# Thread: Linear Quadratic Systems Help

1. ## Linear Quadratic Systems Help

Determine the restrictions on the y-intercept so that y = 3x^2 + 6x - 1 intersects with a line with slope 2 in more than one place.
I equate the problem like how it was shown in my lesson
and made an equation for slope 2
y = 3x^2 +6x -1 (Quadratic Equation)
y = 2x + b (Linear Equation)
3x^2 + 6x -1 = 2x + b
3x^2 + 6x - 2x -1 -b
3x^2 + 4x -1 - b
And I equate the problem and I get
3x^2 + 4x - 1 - b
I'm not sure if i'm able to use this equation in the quadratic formula since there is a,b,c and d in this equation.

2. ## Re: Linear Quadratic Systems Help

Since 1 and b are constants with respect to x, you can group them in brackets, like so
3x^2 + 4x + (-1-b) = 0

Can you finish?

3. ## Re: Linear Quadratic Systems Help Originally Posted by MacstersUndead Since 1 and b are constants with respect to x, you can group them in brackets, like so
3x^2 + 4x + (-1-b) = 0

Can you finish?
Would that make it 1b?

4. ## Re: Linear Quadratic Systems Help

No.
Consider the polynomial ax^2 + bx + c

In the polynomial 3x^2 + 4x + (-1-b)
a = 3
b = 4
c = -1 - b

5. ## Re: Linear Quadratic Systems Help

Ok i get it now, so I can use a, b and c into the quadratic formula then?

6. ## Re: Linear Quadratic Systems Help

That's correct. I'll leave the rest to you. 7. ## Re: Linear Quadratic Systems Help Originally Posted by MacstersUndead That's correct. I'll leave the rest to you. Thank you! If you have the time would you mind checking my answer when i'm done?

Sure.

9. ## Re: Linear Quadratic Systems Help

When i solve it i get

x = - 2 +/- sqrt(7 + 3b) / 3 as my answer

10. ## Re: Linear Quadratic Systems Help

That is the correct solution for x, but the question is asking for the restriction of b (the y-intercept).

Recall the following.
D, the determinant, is the expression under the square root. ie. b^2 - 4ac

If D > 0, then there are two solutions.
If D = 0, then there is a repeated solution
If D < 0, then there are no real number solutions

Since the question asks for the restriction on b when the parabola intersects the line in more than one place, D > 0
D = 28 + 12b
D > 0 -> D/4 > 0 -> 7 + 3b > 0

Isolate b to determine the restriction on b.

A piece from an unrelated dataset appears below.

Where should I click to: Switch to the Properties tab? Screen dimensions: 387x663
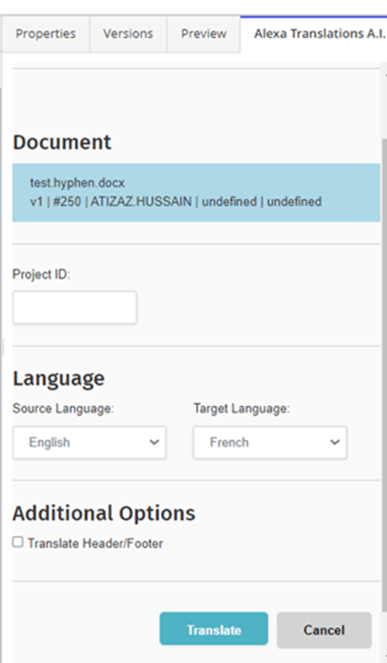click(45, 34)
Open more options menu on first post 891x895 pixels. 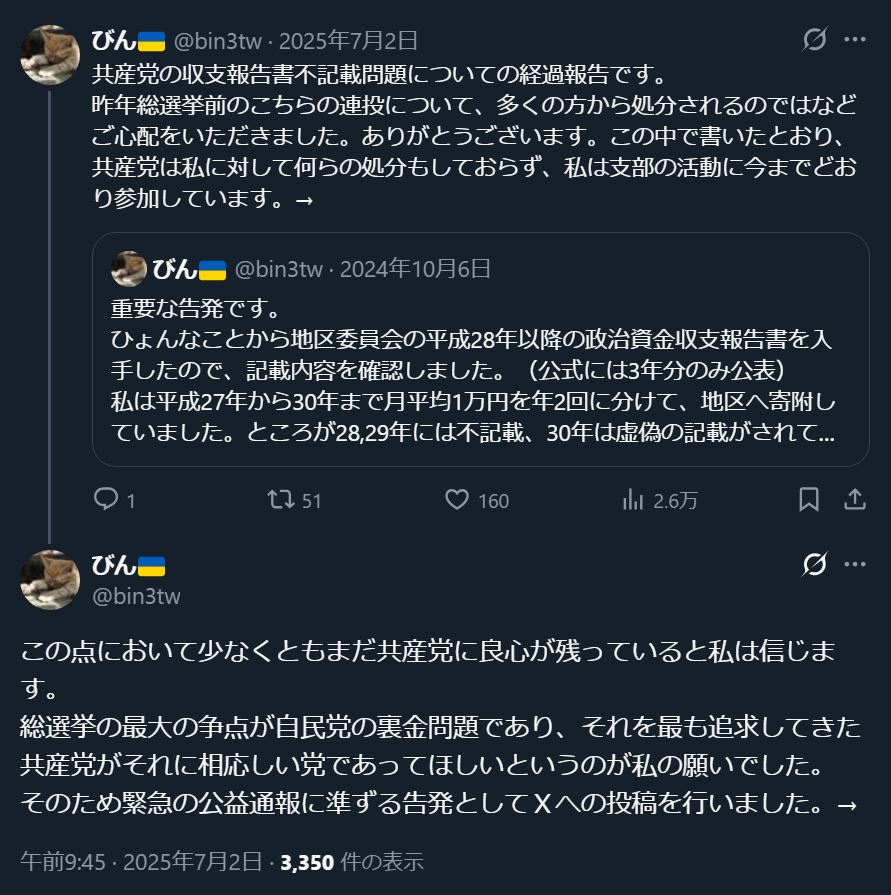coord(855,40)
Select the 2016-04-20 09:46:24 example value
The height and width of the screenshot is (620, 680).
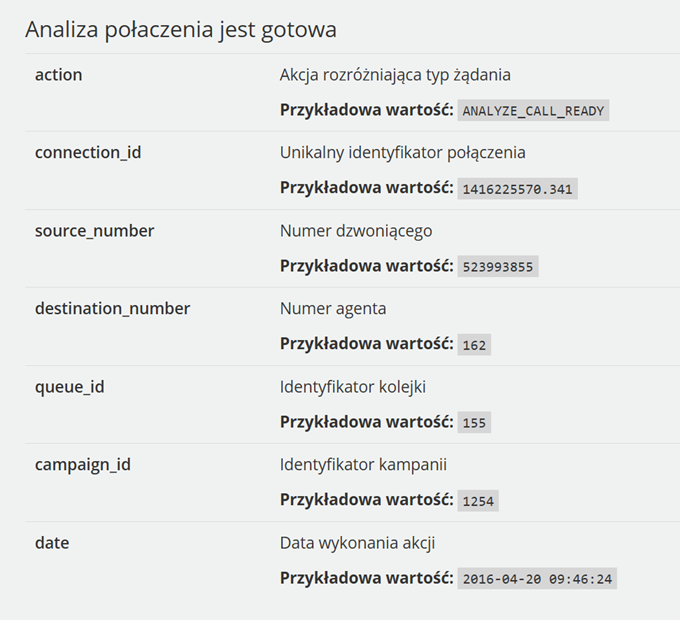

11. ## Re: Linear Quadratic Systems Help Originally Posted by MacstersUndead That is the correct solution for x, but the question is asking for the restriction of b (the y-intercept).

Recall the following.
D, the determinant, is the expression under the square root. ie. b^2 - 4ac

If D > 0, then there are two solutions.
If D = 0, then there is a repeated solution
If D < 0, then there are no real number solutions

Since the question asks for the restriction on b when the parabola intersects the line in more than one place, D > 0
D = 28 + 12b
D > 0 -> D/4 > 0 -> 7 + 3b > 0

Isolate b to determine the restriction on b.
quick question can i use D = 7 + 3b or does it have to be D = 28 + 12b

12. ## Re: Linear Quadratic Systems Help

By definition, D = 28 + 12b.
However, you can divide D by a positive number as this will not change the sign of the inequality. The most common case you will find while studying quadratics is D/4. D/4 in this case is 7+3b.

Starting at either D or D/4 doesn't change the solution for isolating b. In fact, starting at D, you'll divide by 4 on both sides anyway
D = 28 + 12b > 0
Dividing both sides by 4 yields D/4 = 7 + 3b > 0

13. ## Re: Linear Quadratic Systems Help

As my final answer i got if b = 7/-3 then the line intersects with the parabola twice. since x can have 2 possible values there are 2 values of x that satisfies the equation

14. ## Re: Linear Quadratic Systems Help

Close. You need the inequality. Solving it yields b > -7/3. This means that if b > -7/3, then the parabola will intersect the line twice.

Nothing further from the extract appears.